_Work to complete_:
Starting at the top of the rows and stopping after the line that contains "Select the green", please write them out again with "Given:" swapped for "Request:", changing nothing else.
═════ Records for processing ═════
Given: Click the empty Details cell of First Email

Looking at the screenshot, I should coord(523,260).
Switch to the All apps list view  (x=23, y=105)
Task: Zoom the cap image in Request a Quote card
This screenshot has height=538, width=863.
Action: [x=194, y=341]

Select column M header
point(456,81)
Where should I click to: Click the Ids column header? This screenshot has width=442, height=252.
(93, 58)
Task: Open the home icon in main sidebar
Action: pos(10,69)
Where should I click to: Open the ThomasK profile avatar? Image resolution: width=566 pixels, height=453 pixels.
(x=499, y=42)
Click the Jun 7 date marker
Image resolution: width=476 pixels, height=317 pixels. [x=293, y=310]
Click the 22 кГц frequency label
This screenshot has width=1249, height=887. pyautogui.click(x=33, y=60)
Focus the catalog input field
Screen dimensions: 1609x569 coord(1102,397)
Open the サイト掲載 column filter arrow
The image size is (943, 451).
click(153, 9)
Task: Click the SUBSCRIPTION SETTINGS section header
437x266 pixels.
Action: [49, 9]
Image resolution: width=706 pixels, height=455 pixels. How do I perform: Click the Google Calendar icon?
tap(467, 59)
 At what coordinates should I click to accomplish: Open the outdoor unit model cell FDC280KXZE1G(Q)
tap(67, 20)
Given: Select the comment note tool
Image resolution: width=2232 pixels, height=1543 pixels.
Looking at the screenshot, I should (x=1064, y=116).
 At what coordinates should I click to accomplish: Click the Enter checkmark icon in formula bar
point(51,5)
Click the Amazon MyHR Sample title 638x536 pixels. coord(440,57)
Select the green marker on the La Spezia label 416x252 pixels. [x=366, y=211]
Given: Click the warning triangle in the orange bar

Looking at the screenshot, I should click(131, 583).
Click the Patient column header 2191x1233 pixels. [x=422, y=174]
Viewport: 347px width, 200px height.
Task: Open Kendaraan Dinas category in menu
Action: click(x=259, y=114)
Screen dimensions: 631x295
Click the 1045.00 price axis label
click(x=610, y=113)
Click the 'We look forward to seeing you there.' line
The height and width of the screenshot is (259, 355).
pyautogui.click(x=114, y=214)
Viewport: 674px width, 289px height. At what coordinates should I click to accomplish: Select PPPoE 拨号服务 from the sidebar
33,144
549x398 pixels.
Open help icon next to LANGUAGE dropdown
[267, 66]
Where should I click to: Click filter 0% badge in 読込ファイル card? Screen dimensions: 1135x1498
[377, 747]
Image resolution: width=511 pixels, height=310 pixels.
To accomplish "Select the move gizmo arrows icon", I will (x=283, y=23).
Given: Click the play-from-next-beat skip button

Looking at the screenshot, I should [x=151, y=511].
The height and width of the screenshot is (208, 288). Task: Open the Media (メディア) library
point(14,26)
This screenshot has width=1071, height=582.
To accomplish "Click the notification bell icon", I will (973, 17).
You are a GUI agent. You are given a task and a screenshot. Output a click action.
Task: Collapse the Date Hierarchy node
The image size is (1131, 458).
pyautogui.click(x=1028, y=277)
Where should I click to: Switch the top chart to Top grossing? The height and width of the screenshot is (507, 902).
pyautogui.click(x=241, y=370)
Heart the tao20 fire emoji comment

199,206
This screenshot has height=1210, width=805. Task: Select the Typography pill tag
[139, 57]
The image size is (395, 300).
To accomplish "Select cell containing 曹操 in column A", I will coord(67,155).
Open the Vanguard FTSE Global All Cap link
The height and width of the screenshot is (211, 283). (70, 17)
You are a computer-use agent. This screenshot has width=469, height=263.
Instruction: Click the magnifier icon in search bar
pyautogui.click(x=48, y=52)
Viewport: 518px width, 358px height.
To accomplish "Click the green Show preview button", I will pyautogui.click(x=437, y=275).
═════
_Task result_:
Request: Click the empty Details cell of First Email

Looking at the screenshot, I should coord(523,260).
Switch to the All apps list view  (x=23, y=105)
Task: Zoom the cap image in Request a Quote card
This screenshot has height=538, width=863.
Action: [x=194, y=341]

Select column M header
point(456,81)
Where should I click to: Click the Ids column header? This screenshot has width=442, height=252.
(93, 58)
Task: Open the home icon in main sidebar
Action: pos(10,69)
Where should I click to: Open the ThomasK profile avatar? Image resolution: width=566 pixels, height=453 pixels.
(x=499, y=42)
Click the Jun 7 date marker
Image resolution: width=476 pixels, height=317 pixels. [x=293, y=310]
Click the 22 кГц frequency label
This screenshot has width=1249, height=887. pyautogui.click(x=33, y=60)
Focus the catalog input field
Screen dimensions: 1609x569 coord(1102,397)
Open the サイト掲載 column filter arrow
The image size is (943, 451).
click(153, 9)
Task: Click the SUBSCRIPTION SETTINGS section header
437x266 pixels.
Action: [49, 9]
Image resolution: width=706 pixels, height=455 pixels. How do I perform: Click the Google Calendar icon?
tap(467, 59)
 At what coordinates should I click to accomplish: Open the outdoor unit model cell FDC280KXZE1G(Q)
tap(67, 20)
Request: Select the comment note tool
Image resolution: width=2232 pixels, height=1543 pixels.
Looking at the screenshot, I should (x=1064, y=116).
 At what coordinates should I click to accomplish: Click the Enter checkmark icon in formula bar
point(51,5)
Click the Amazon MyHR Sample title 638x536 pixels. coord(440,57)
Select the green marker on the La Spezia label 416x252 pixels. [x=366, y=211]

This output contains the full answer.